Your objective: Write a continuation of the text on reverts to Islam and how native Muslims treat them, starting right after its final paragraph.

Document section:

━━━━

Reverts That Rock The Islamic Boat!

One of the things which fill me with great despair is seeing reverts to Islam lose themselves after conversion. These are people who actively sought the Truth and they happened to find it within the Islamic Tradition. The story should be a case of ‘all’s well that ends well’ but it rarely is. Reverts often get utterly disillusioned with their choice and the reason for that is simple: while the revert discovers Islam, he (and more frequently, she) also discovers Muslims.

This is not an attack on ‘Native Muslims’ (people who were born into Islamicate cultures). For the most part, we are decent people who do not use Islam as a means of control and oppression. However, a community is rarely defined by average folks. Rather it is those who are actively propagating the faith and worse, those who use the community to exploit the possible naïveté (about the Muslim community, not about life) of new reverts..

I was reminded of this sad fact today when I participated in another ‘reverts and natives’ discussion. Yet another revert was put off by the dictatorial and authoritarian treatment she received at the ends of a native with his born-again Muslim zeal. It was suggested in the discussion thread that reverts should have their support groups. This was met with loud disapproval by the native Muslims, claiming that it was divisive. One particularly high profile one mentioned that reverts have settled well, citing some reverts who are more native than the native themselves.

I had heard stories of a similar nature before. Stories like reverts being asked invasive personal questions about their lives prior to conversion. Being told, often in harsh tones, that they must conform to the native community. Being humiliated when they didn’t know the correct dress or ritual procedures. These are not pleasant experiences in the least.

━━━━

Data block:
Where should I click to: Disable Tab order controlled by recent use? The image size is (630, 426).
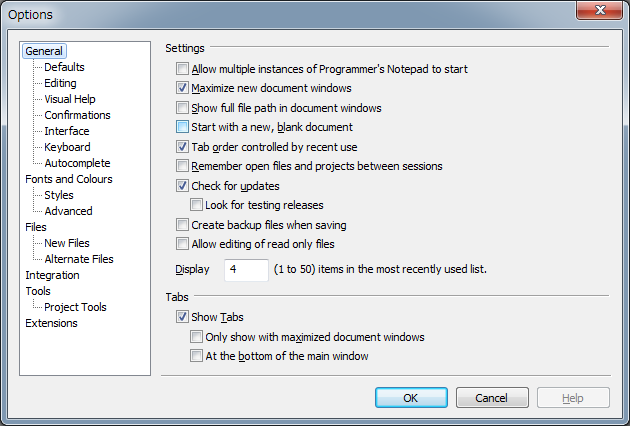click(182, 147)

━━━━

Response:
However, I am very happy to say that I now know many reverts who are now rocking the Islamic boat. They have truly come to own a slice of Islam for themselves. Probably the loudest of these is Michael Muhammad Knight whose Islamic identity has metamorphosed several times already. This sort of sectarian musical chairs can be very disconcerting for native Muslims. But does Michael care? Heck no! He wrote Taqwacores (a very groundbreaking book about Muslim punks) and told the mullas ‘you fartwah me , I fartwah you back!’. This is kind of guts we need. Michael took his Islamic experience into his own hands and he has the absolute right to do so.

There are also reverts who are liberals, feminists, those who maintain afiliation with other faiths (like a Christian-Muslim-Pagan, how cool is that!). These types are very nerve wrecking to the natives. Imagine a native being told that his narrative is simply a subjective cultural story and that Islam can accommodate other narratives. Islam as we know it is simply not ready for that just now but it must be ready if it is to survive in this postmodern world.

Why are these new avenues of the Islamic experience important? Simply because they are not new. They are, in fact, how Islam was like originally. The native Muslims tend to forget that Muhammad and most companions were Arabs and so their human cultural beings interacted with the revelation they experienced which is the Quran. This is only normal. Arab culture thus became the first indigenous culture of Islam.

When the Islamic empire expanded, it encountered and appropriated various cultures. It thus shifted accordingly and Islamic culture came to include these newer elements. This is why you will find geographical particularities and specifications with the local forms of Islam. South East Asian Islams for example mixed with the local religions (similar to Hinduism) and you will find their Islam used to be very eclectic. Sadly, Wahabi influence from Saudi Arabia has managed to erode much of that today.

So when we challenge this main narrative, we are in fact challenging its human interpreters. They only act if they represent Allah. Allah never authorized to do so and the Muslims’ sacred object, the Quran does not concern itself with cultural minutiae.

Unfortunately for converts today, Islamic cultural dynamism has long since ossified. When this ossification happened, what we know as ‘Islamic’ became frozen in time. Muslims men were told to keep beards. Why? Because the Prophet kept one. Had he been an Eskimo, the Sunnah would be to shave beards. Similarly, converts wondering why men and women need to pray separately need to see how Arabs and South Asians are very meticulous about gender separation. Essentially, ‘Islamic culture’ is simply that first indigenous culture. It has little or nothing to do with what we know as ‘islam’ in essence.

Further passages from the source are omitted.